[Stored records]
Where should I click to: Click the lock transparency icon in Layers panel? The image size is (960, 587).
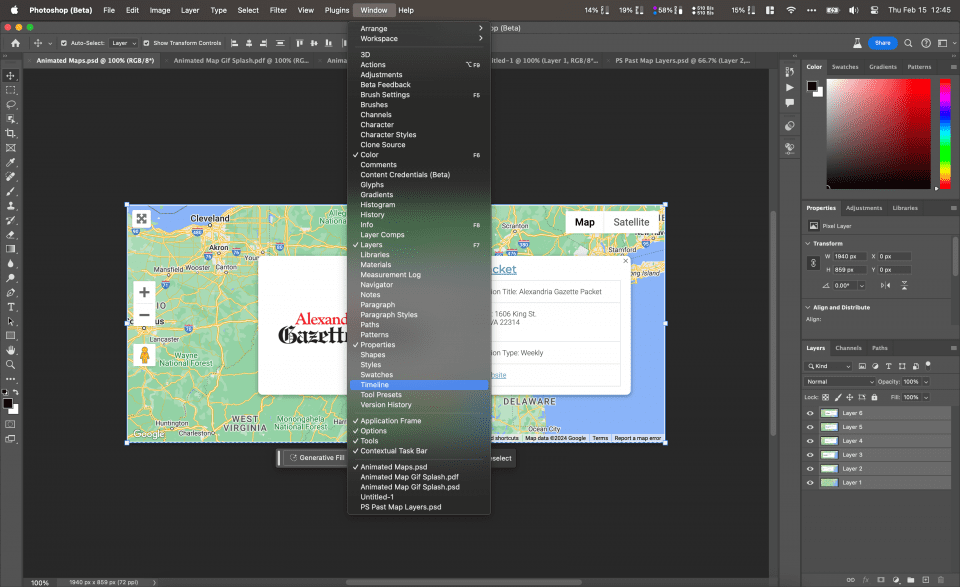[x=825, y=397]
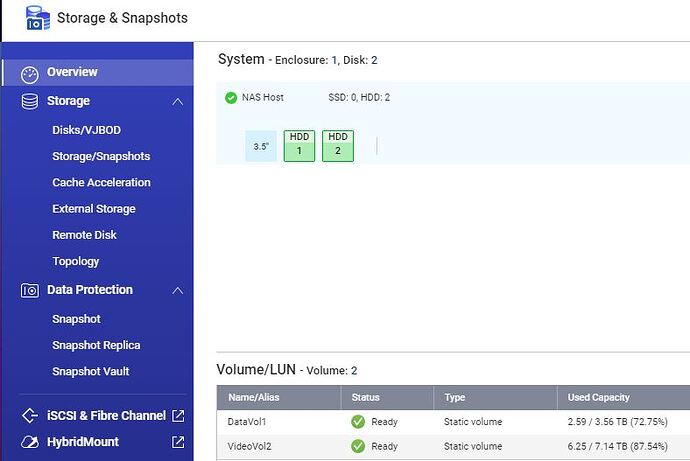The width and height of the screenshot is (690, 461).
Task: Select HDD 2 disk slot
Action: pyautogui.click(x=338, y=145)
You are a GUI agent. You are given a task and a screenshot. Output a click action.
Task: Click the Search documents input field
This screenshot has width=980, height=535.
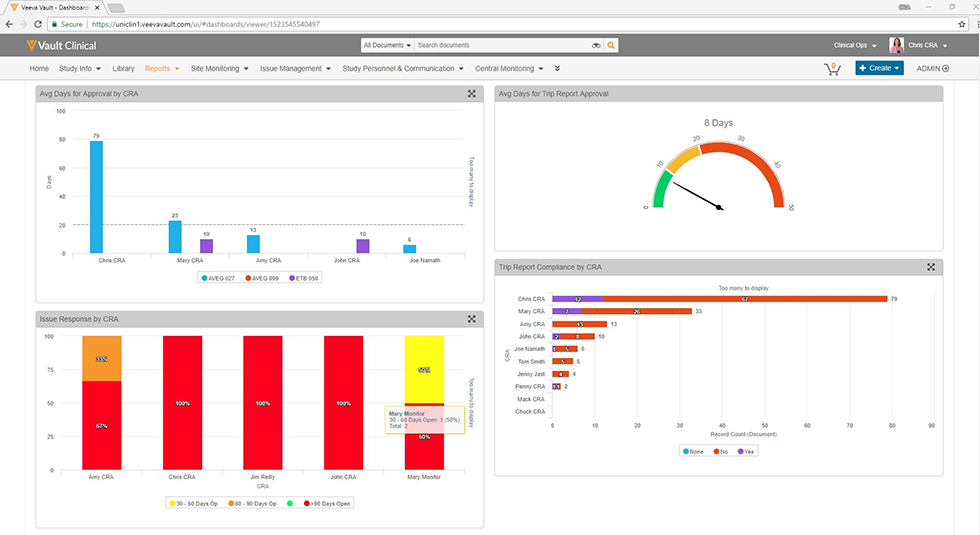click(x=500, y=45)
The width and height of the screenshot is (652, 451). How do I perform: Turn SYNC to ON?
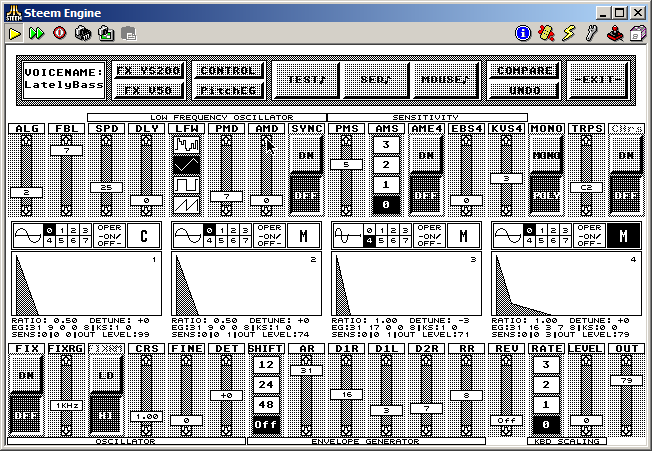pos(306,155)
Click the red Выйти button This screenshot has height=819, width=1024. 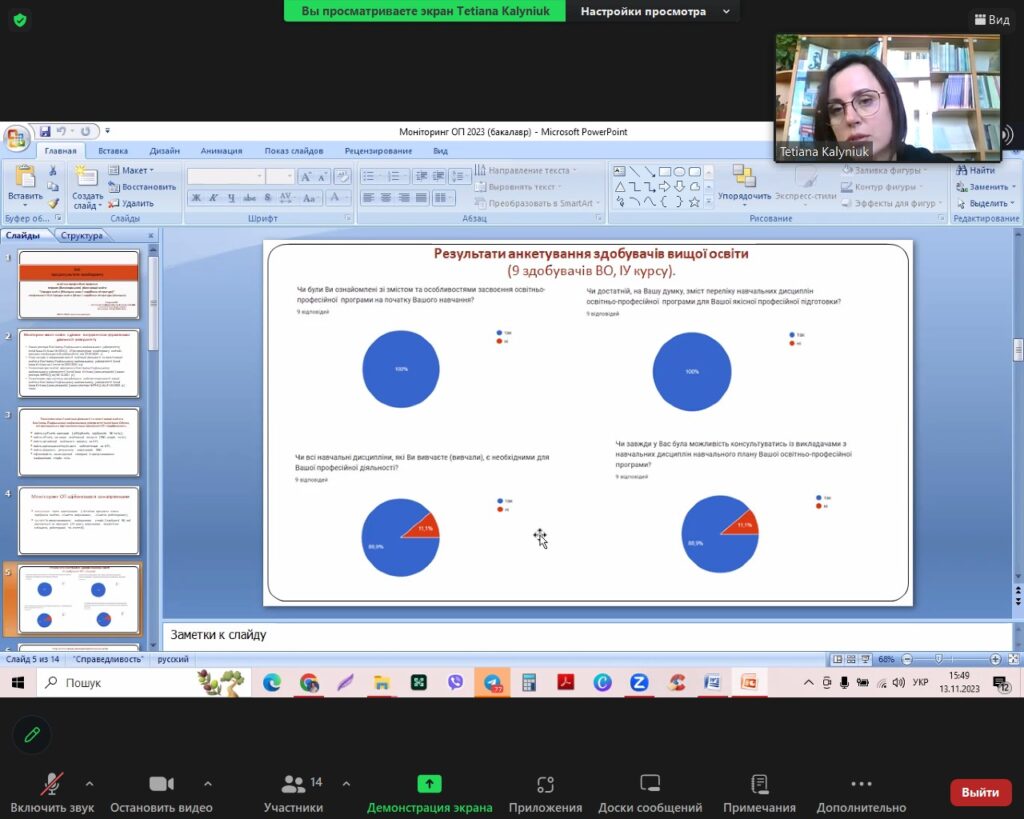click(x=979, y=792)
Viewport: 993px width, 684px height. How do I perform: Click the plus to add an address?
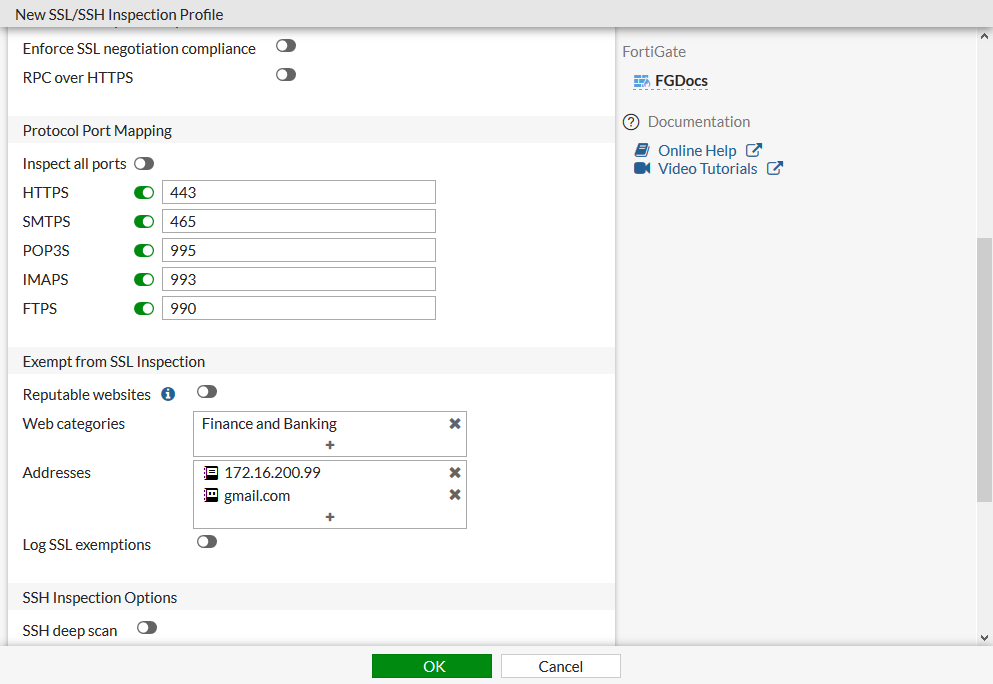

# [Task statement]
Give back exactly the lines from the first line of the data through the line with "Task: Click the Search documents input field", pictures excluded.

# [Exercise result]
Where should I click to: Click the lock transparency icon in Layers panel? The image size is (960, 587).
[x=825, y=397]
The width and height of the screenshot is (690, 461).
Task: Select HDD 2 disk slot
Action: pyautogui.click(x=338, y=145)
You are a GUI agent. You are given a task and a screenshot. Output a click action.
Task: Click the Search documents input field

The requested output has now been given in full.